**What to do:** Lower down are entries containing pictures. Copy exactly, without those pictures, the lines from the line with "The width and" through the line with "The height and".

(Records drawn from a dataset)
· · ·

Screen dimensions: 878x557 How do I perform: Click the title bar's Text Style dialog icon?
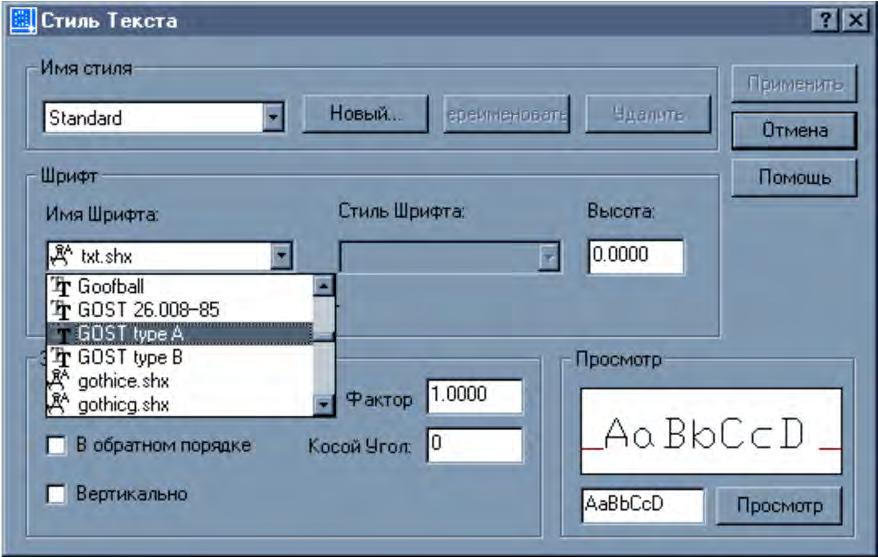click(x=23, y=21)
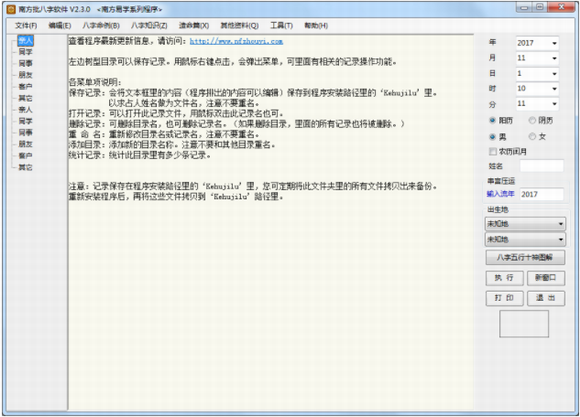Screen dimensions: 580x417
Task: Open the nfzhouyi.com hyperlink
Action: (x=236, y=41)
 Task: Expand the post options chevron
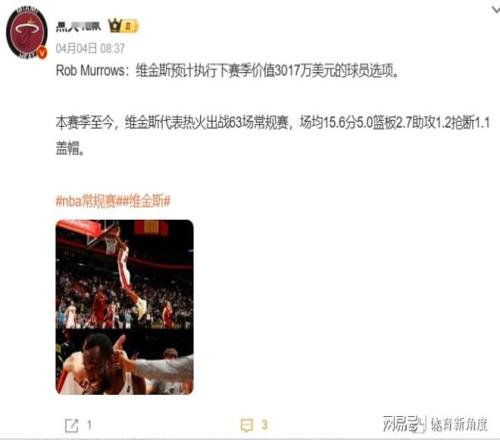point(495,10)
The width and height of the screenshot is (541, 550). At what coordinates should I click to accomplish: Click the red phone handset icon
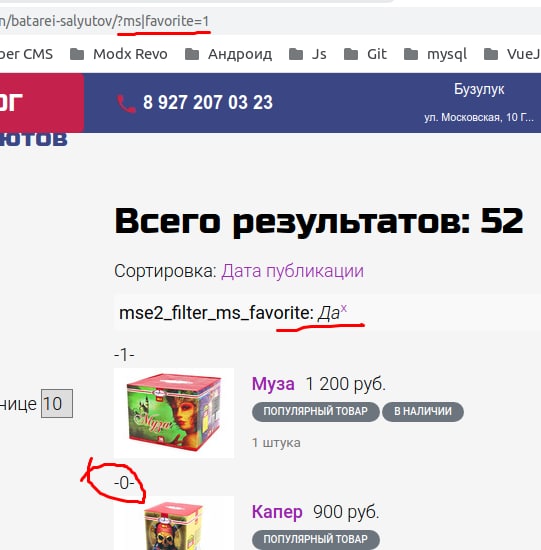126,104
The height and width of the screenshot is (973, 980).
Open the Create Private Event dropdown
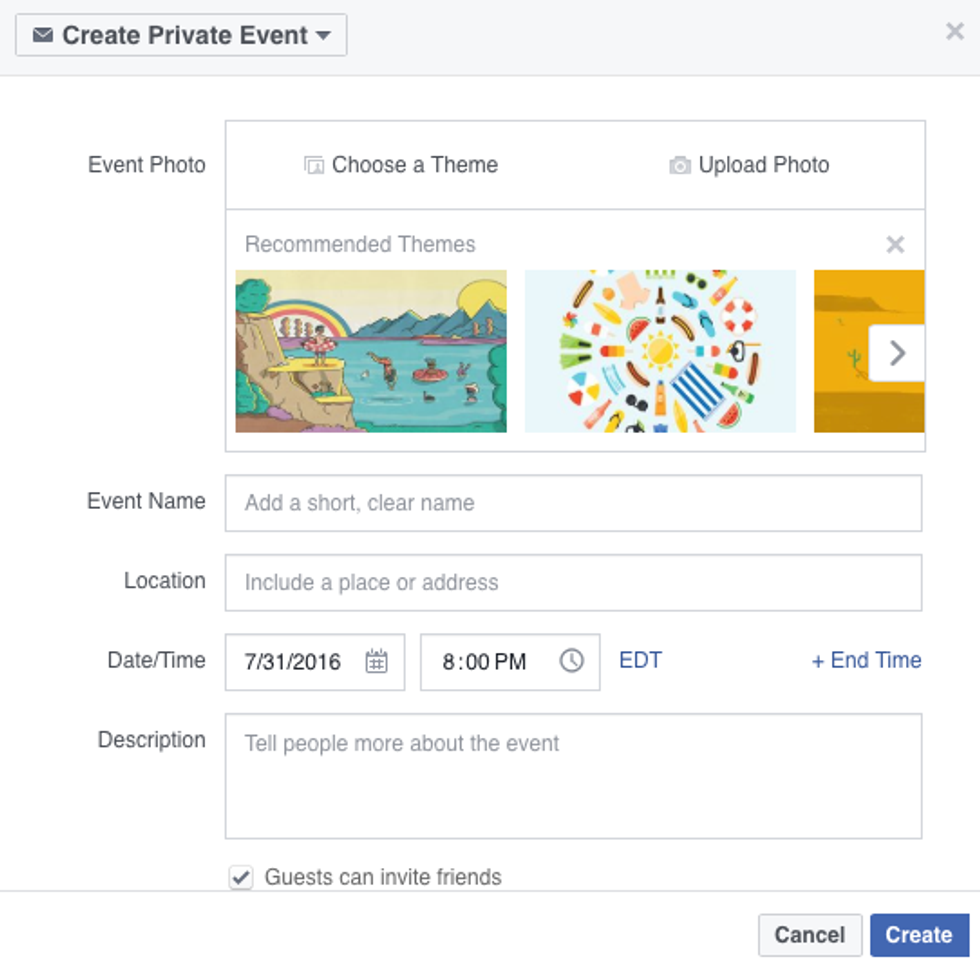pyautogui.click(x=181, y=36)
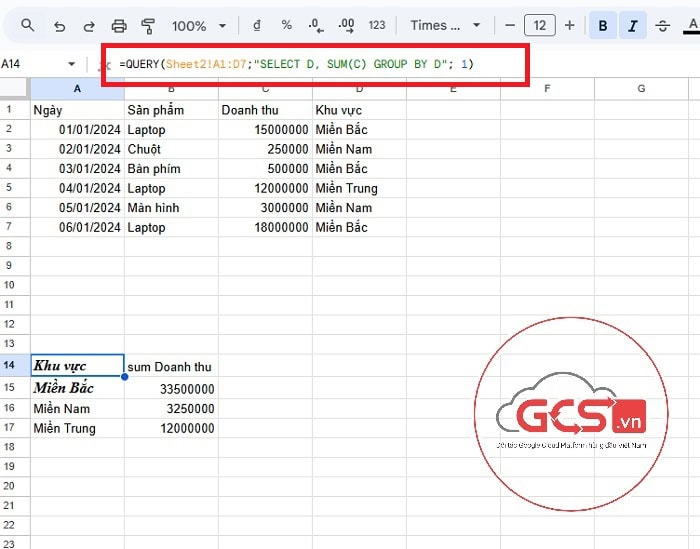Decrease decimal places
This screenshot has width=700, height=549.
[316, 25]
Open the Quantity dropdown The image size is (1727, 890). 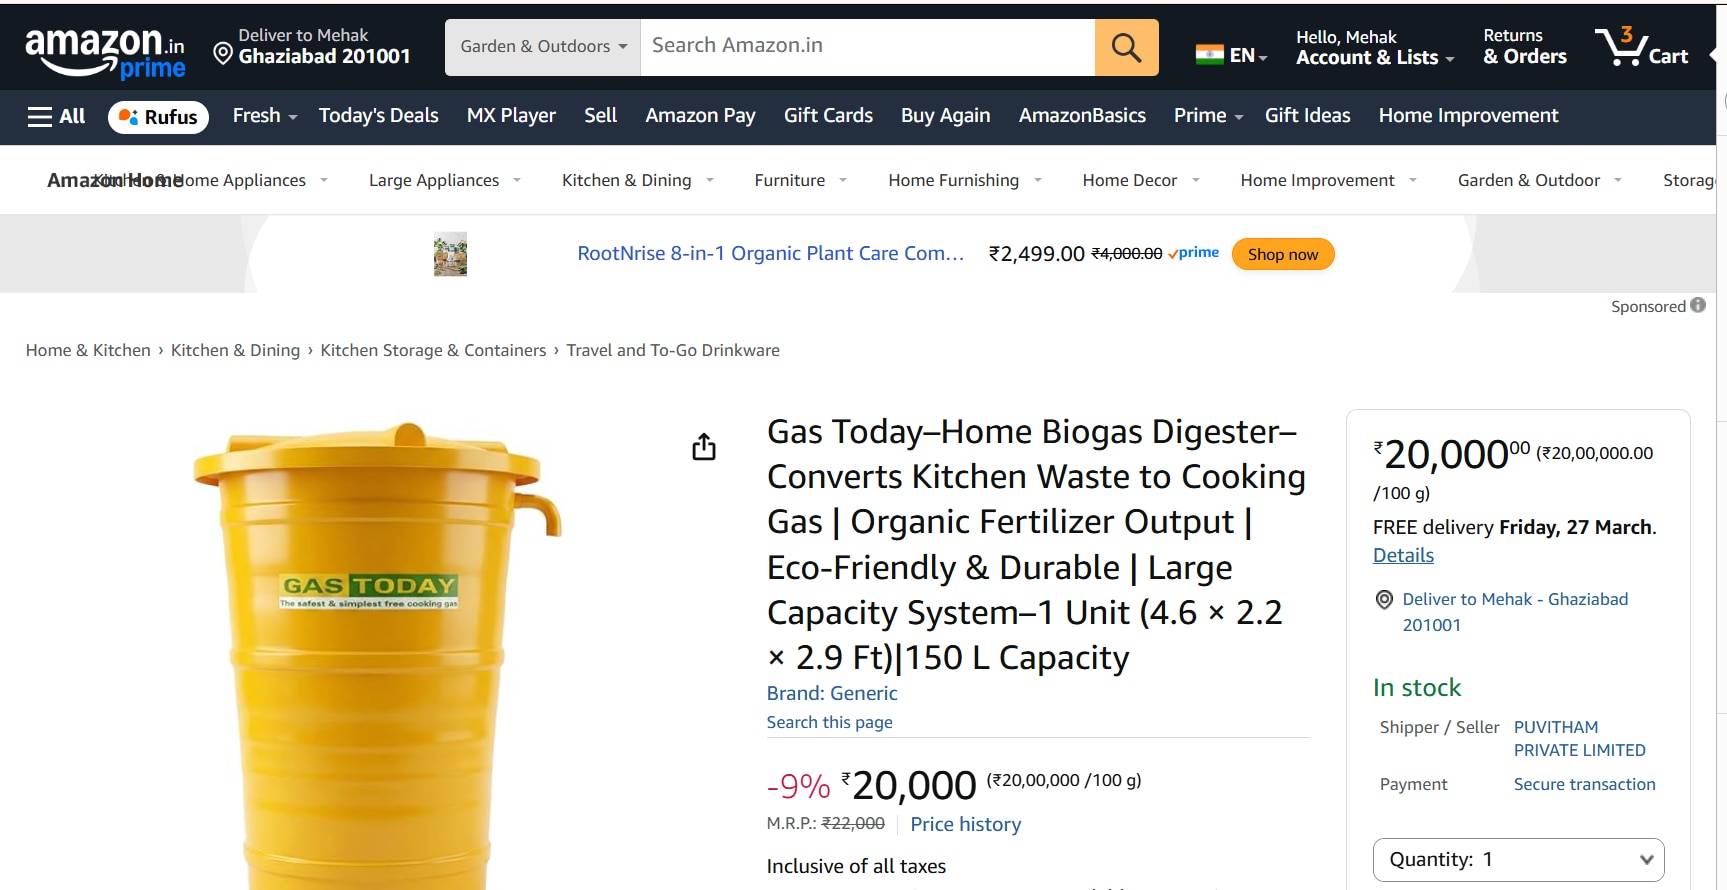pos(1518,859)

· · ·

**Result:**
The width and height of the screenshot is (541, 550). At what coordinates should I click to accomplish: Click the red phone handset icon
126,104
The height and width of the screenshot is (973, 980).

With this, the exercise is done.